The music, an incessantly playing Carpenter song, changes to "The Morning After". Gallant assumes it's a message from the Cooperative. Eighteen months later, everyone is sitting around glaring at each other and on reduced rations. Tim and Emily have fallen in love and steal kisses when no one is looking. Then a mysterious carriage shows up drawn by horses wearing gas masks. The man in the carriage tells the compound agents to dispose of the horses.

Inside the compound, the man reveals he's Michael Langdon (Cody Fern), the aforementioned anti-Christ from season 1. Michael tells Wilhelmina he's there to assess the outpost and bring any guests he deems worthy to a new impenetrable sanctuary with plenty of good. The guests he doesn't choose will end up like his horses. Intercut with this is the agents shooting and burying the contaminated horses.

So is "Apocalypse" any good? There are moment of high camp like the "Stu's stew!" line mentioned earlier. There are surprisingly tender moments like a doomed newscaster on the air telling his family--if they hear him--that he loves them. There are moments of blunt realism, like when people jump to their deaths from tall buildings--and land on Coco's windshield—rather than face the apocalypse.

We've been promised the Langdon Murder House from season 1 will appear. Even if it didn't survive the bombs, we've seen in "The End" the usual playing-around-with-time flashbacks and flashforwards that are pretty standard for American Horror Story. So we could get flashbacks to when Vivian was impregnated by Ghost Tate back in season 1, or what happened when Constance (Jessica Lange) raised Michael as a child.

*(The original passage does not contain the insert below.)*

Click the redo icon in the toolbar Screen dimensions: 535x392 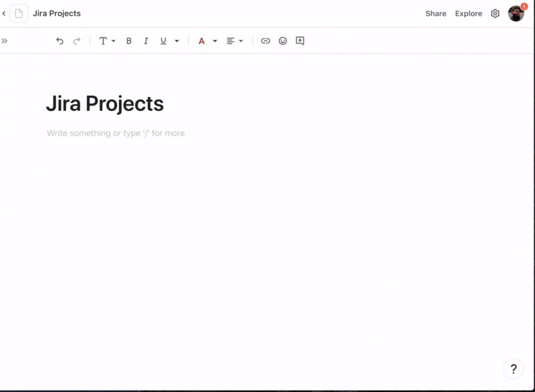coord(76,41)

We've also been promised more of "Coven", and Emma Roberts is listed as a show star even though she doesn't appear in the first episode. Presumably she'll be back to play her character from that season Madison Montgomery. Although Coco seems a lot like Madison. So it's possible the girl's school for witches could have survived the ICBMs, either through witchcraft or because New Orleans wasn't that big a target.

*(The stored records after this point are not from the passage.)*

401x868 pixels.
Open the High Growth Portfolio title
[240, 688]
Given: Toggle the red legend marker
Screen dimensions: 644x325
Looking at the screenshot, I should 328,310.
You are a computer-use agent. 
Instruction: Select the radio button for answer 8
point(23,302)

It's the world of American Horror Story, and pretty much anything is possible. The season has been cut down to eight episodes, and they cover a lot of ground in "The End". It's hard to imagine they can fill eight episodes with story. But they've done multiple stories within seasons before, so it's quite possible after they deal with the fallout shelter and Wilhelmina and Gallant, they could jump to the witch school in Louisiana. Or take a jaunt back into the past to look at Jessica Lange pre-apocalypse.

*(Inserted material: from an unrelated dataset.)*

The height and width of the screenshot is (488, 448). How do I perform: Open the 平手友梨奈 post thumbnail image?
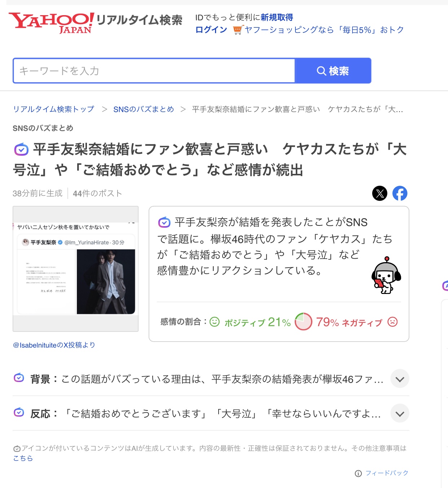[76, 269]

As for "The End" itself, no one gets anything too outstanding. Kathy Bates and Sarah Paulson do their by-now typical creepy acts. Evan Peters struts around and hams it up. Adina Porter has some cute bits as a TV actress who recites self-help slogans. We don't find out much about Andre, Tim, or Emily, and the actors playing them are listed as guest stars rather than show stars. Then again, so is Joan Collins. She doesn't even get a Special Guest Star credit. I'm not fan of Joan Collins, but sheesh. They credited Billy Eichner and Mare Winningham as SGSs among others throughout the seasons. Ms. Collins needs a better agent: Billy Eichner is "special" but Joan Collins isn't? I don't think so.

Overall, "The End" was pretty typical. It's another look at whatever the current fear is, which was big last year when they explored the fear of (to simplify things) Trump. Now we have fear of a nuclear apocalypse. And it's got Peters and Paulson and Bates and a lot of the typical Murphy/Falchuk actors, imagery, and tropes.

But that's just my opinion, I could be wrong. What do you think?

Written by Gislef on Sep 13, 2018

Comments

WayneInNYC posted 2 months ago

They didn’t bury the horses. They were shot at a cliff’s edge and they fell below.
Even creepier, we see one of the horses dragged into the bushes at the bottom of the cliff by unseen entities, and I swear we hear the crunching of bones.